TO DO>
Look through the entries. Copy each line that has the word "гидрораспределителей".

Dataset entries>

==========

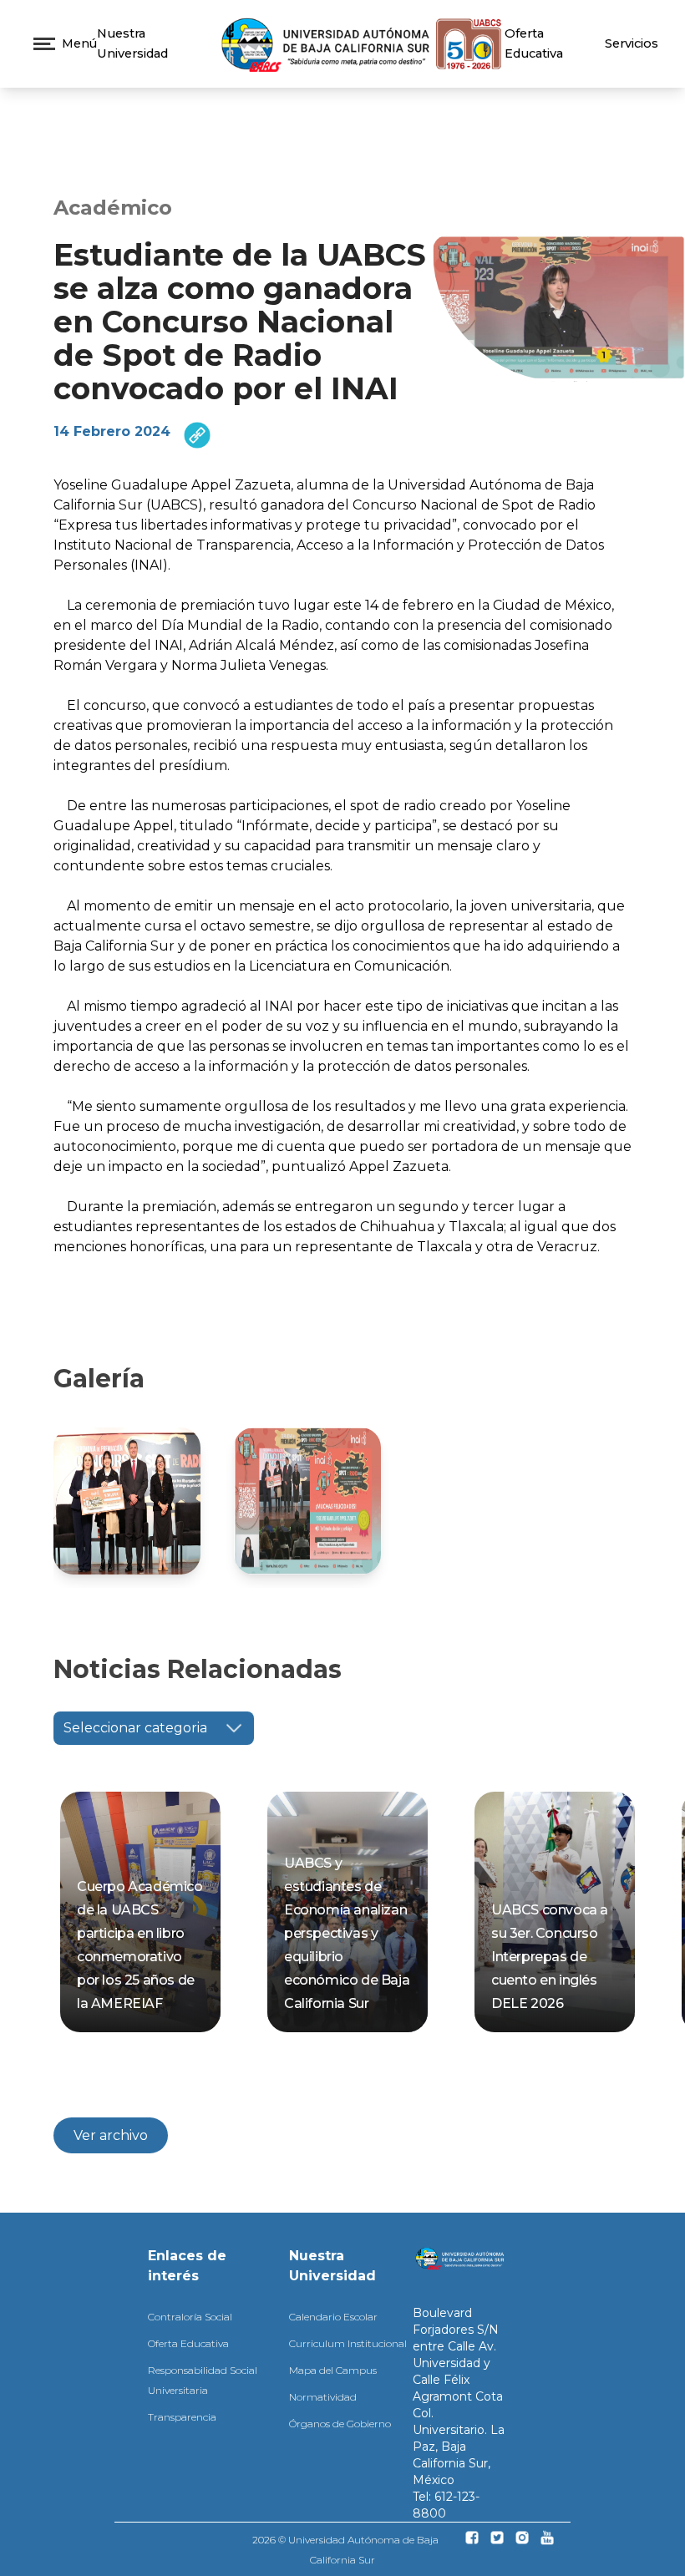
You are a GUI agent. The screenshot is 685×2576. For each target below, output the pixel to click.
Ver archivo (111, 2135)
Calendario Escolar (333, 2316)
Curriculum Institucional (348, 2343)
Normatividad (323, 2397)
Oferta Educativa (188, 2343)
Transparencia (182, 2417)
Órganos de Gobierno (340, 2423)
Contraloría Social (190, 2316)
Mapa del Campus (333, 2370)
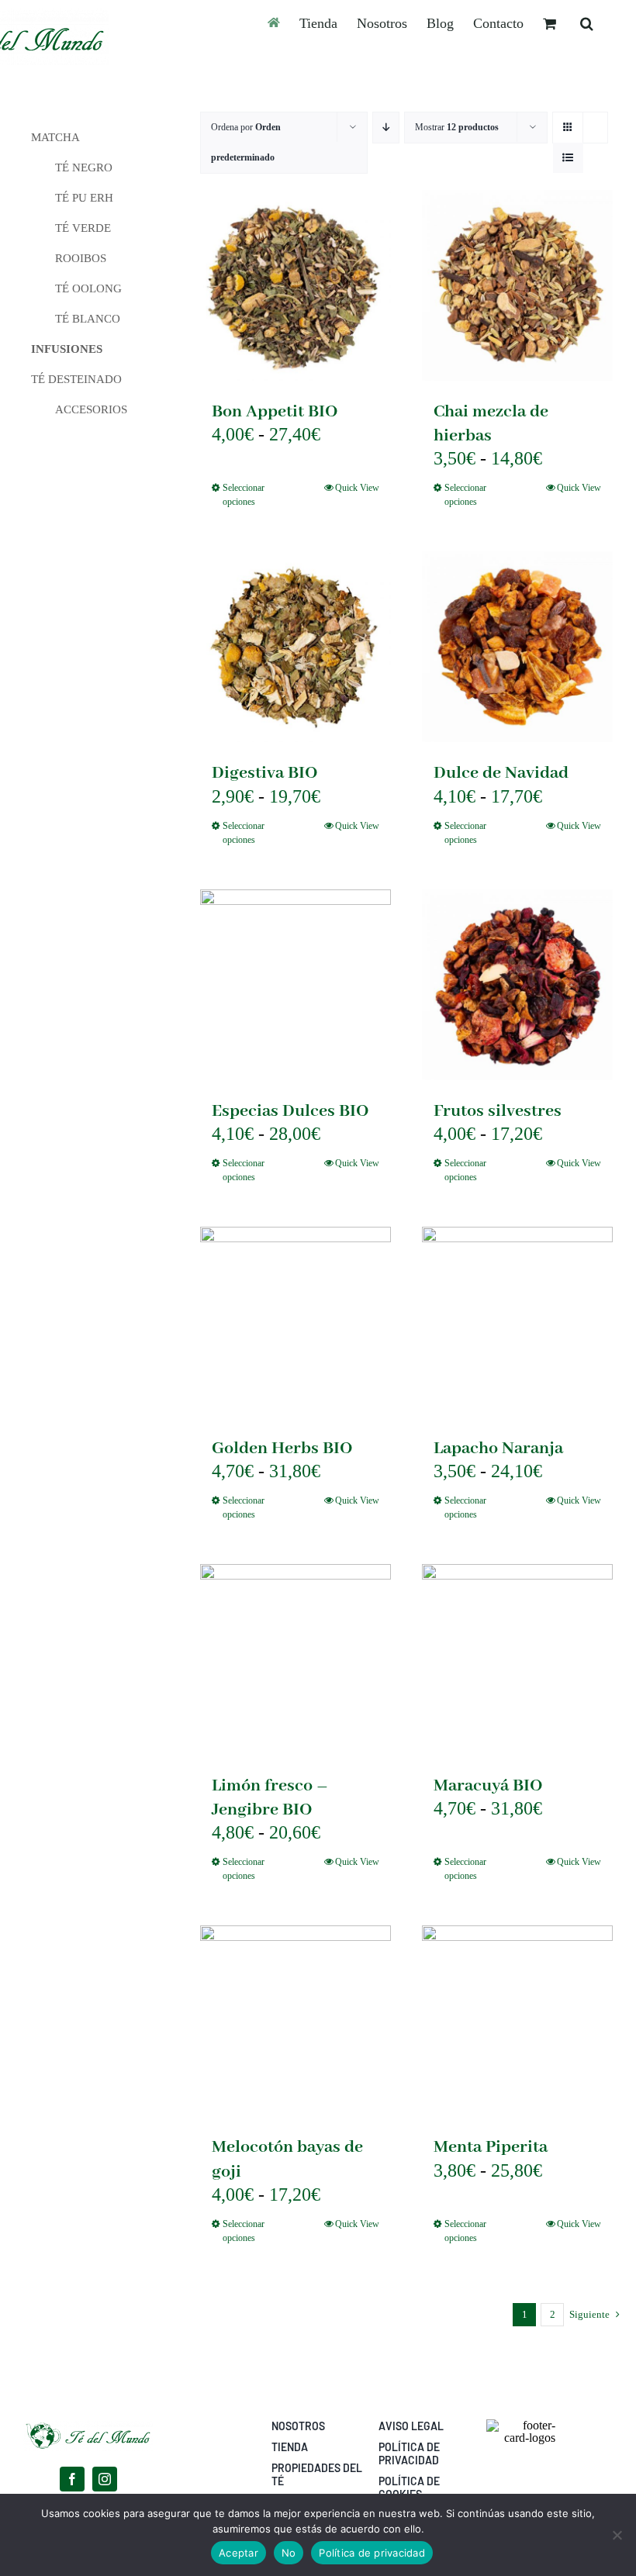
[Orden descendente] (385, 127)
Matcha (55, 137)
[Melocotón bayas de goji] (295, 2020)
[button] (586, 23)
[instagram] (104, 2479)
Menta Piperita (491, 2147)
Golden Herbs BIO (282, 1448)
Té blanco (87, 319)
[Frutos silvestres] (517, 984)
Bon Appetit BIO (275, 412)
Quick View (357, 487)
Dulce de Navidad (501, 773)
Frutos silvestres (498, 1111)
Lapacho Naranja (498, 1448)
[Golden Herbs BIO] (295, 1322)
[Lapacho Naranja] (517, 1322)
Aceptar (238, 2553)
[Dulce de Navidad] (517, 646)
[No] (616, 2535)
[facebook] (72, 2479)
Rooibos (80, 258)
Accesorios (91, 409)
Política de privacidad (372, 2553)
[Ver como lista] (568, 158)
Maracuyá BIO (488, 1786)
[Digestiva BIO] (295, 646)
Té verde (83, 228)
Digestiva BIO (265, 773)
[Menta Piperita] (517, 2020)
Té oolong (88, 288)
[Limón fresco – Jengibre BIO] (295, 1659)
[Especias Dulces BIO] (295, 984)
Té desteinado (76, 379)
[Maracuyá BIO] (517, 1659)
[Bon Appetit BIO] (295, 285)
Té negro (83, 167)
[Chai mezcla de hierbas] (517, 285)
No (289, 2553)
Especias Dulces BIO (290, 1111)
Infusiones (66, 349)
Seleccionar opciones (243, 494)
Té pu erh (84, 198)
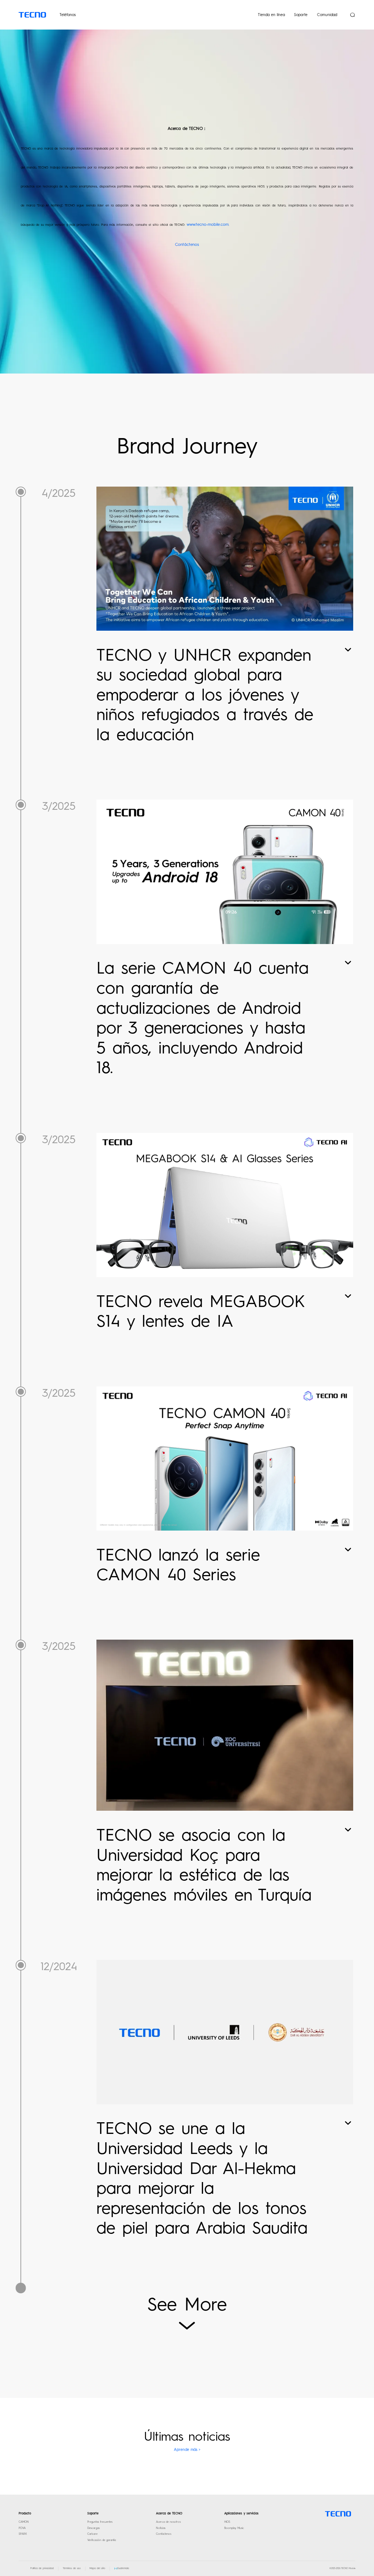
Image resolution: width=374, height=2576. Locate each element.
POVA (22, 2528)
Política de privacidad (42, 2568)
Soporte (301, 14)
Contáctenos (187, 244)
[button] (121, 2569)
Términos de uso (72, 2568)
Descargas (93, 2528)
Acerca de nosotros (168, 2521)
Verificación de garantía (101, 2540)
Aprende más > (187, 2449)
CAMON (24, 2521)
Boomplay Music (234, 2528)
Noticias (160, 2528)
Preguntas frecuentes (99, 2521)
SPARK (23, 2534)
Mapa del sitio (97, 2568)
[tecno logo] (338, 2514)
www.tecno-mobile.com (208, 224)
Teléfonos (68, 14)
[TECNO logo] (32, 15)
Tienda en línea (271, 14)
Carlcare (92, 2534)
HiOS (227, 2521)
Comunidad (327, 14)
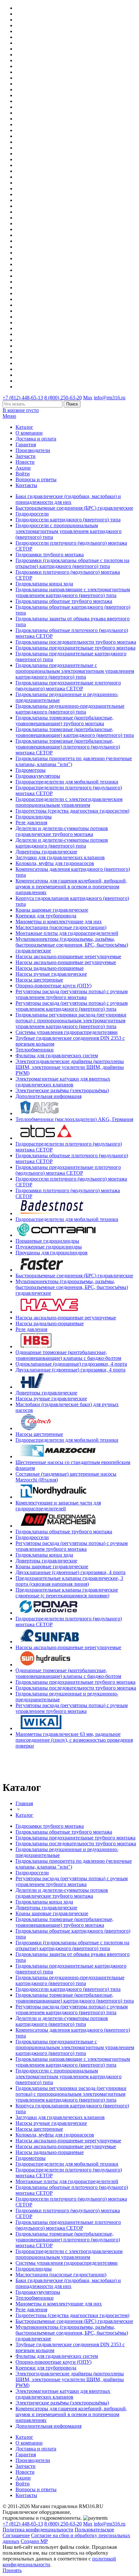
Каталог (24, 427)
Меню (9, 416)
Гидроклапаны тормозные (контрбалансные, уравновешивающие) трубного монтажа (64, 720)
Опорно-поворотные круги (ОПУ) (53, 985)
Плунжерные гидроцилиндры (49, 1246)
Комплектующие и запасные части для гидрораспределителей (58, 1505)
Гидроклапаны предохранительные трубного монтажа (75, 647)
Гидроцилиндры (34, 816)
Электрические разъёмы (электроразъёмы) (62, 1090)
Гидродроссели (32, 513)
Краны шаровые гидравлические (52, 910)
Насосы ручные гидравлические (51, 974)
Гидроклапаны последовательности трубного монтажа (76, 642)
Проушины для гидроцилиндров (52, 1252)
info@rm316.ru (109, 397)
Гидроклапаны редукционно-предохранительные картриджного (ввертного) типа (70, 709)
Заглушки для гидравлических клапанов (60, 857)
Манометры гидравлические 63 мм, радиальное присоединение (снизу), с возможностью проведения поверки (74, 1740)
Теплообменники (35, 1049)
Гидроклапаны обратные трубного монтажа (64, 601)
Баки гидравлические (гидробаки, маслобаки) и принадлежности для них (68, 499)
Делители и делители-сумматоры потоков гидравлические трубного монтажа (62, 831)
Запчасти (26, 456)
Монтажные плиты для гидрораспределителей (67, 933)
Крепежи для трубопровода (46, 915)
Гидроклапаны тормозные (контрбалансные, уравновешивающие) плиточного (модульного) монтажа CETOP (68, 746)
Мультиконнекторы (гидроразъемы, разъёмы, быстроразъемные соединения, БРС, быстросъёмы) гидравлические (72, 944)
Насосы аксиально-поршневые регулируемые (66, 962)
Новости (25, 462)
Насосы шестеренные (39, 980)
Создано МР (34, 2541)
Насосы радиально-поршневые (50, 968)
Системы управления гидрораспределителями (67, 1032)
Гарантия (26, 444)
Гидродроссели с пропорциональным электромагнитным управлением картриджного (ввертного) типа (69, 531)
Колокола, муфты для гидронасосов (55, 863)
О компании (29, 433)
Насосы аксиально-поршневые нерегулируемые (68, 956)
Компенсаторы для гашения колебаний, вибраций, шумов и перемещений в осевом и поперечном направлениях (71, 886)
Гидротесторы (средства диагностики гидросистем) (72, 811)
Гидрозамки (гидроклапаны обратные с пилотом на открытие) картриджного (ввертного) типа (72, 563)
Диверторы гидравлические (46, 851)
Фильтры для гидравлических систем (57, 1055)
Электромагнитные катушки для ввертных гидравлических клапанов (63, 1081)
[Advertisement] (40, 1763)
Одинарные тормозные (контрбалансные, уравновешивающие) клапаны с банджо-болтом (68, 1355)
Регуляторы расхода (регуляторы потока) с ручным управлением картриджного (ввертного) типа (72, 1006)
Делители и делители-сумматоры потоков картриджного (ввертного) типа (62, 843)
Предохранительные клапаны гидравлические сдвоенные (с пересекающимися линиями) (67, 1592)
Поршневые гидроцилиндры (47, 1241)
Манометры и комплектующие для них (59, 921)
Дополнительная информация (48, 1096)
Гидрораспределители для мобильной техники (67, 781)
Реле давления (31, 822)
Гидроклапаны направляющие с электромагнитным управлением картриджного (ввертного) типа (73, 592)
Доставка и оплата (36, 438)
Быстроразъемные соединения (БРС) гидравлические (74, 508)
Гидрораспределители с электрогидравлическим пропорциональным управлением (69, 802)
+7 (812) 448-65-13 (23, 397)
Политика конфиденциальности (38, 2529)
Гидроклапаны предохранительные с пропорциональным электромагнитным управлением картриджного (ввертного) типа (75, 671)
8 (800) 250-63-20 (63, 397)
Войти (23, 473)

==========

RESPONSE BELOW>
Комплектующие и запасные части для гидрораспределителей (58, 1505)
Монтажные плиты для гидрораспределителей (67, 933)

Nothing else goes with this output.